By Tong Kot Kuocnin, Juba, South Sudan

Kerbino Wol Agok and Peter Biar Ajak

I. Introduction

Tuesday, July 02, 2019 (PW) —- Freedom of expression is one of the fundamental rights, which are universally recognized and protected. Indeed, the Constitutions of most countries of the world, including South Sudan, have expressly provided for the protection of this right because of its importance and relevance to the enhancement of personal liberty and democracy. The right to freedom of expression is also protected under the Universal Declaration of Human Rights and the various regional Instruments and Conventions on human rights, including the African Charter on Human and Peoples Rights. Obligations and duties are imposed on the State or its agencies and on individuals to protect and promote human rights and fundamental freedoms.

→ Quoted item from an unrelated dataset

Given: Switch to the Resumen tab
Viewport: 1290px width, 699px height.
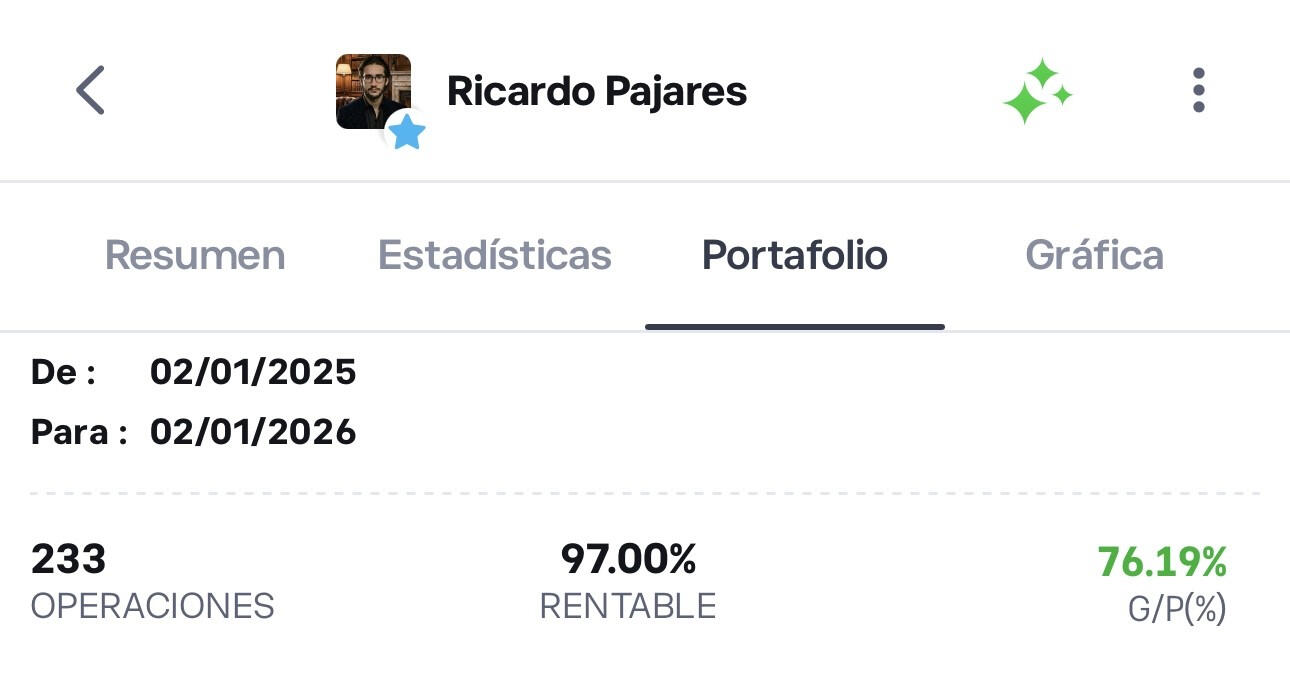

However, the right to freedom of expression, like most other rights, is not absolute. There are recognized restrictions and exceptions to this right; one of which is to be found in the law of defamation. Thus, the enjoyment of the right to freedom of expression must take into consideration the right of other citizens to protect their reputation. The courts therefore have an important role to play in balancing the conflicting interests between freedom of expression and protection of reputation. This article aims at examining the legal and constitutional guarantee of the right to freedom of expression in South Sudan and the extent to which the law of defamation has restricted the enjoyment of this right. The effectiveness of the South Sudanese courts in striking an acceptable balance between the two conflicting rights and interests in this regard is also examined.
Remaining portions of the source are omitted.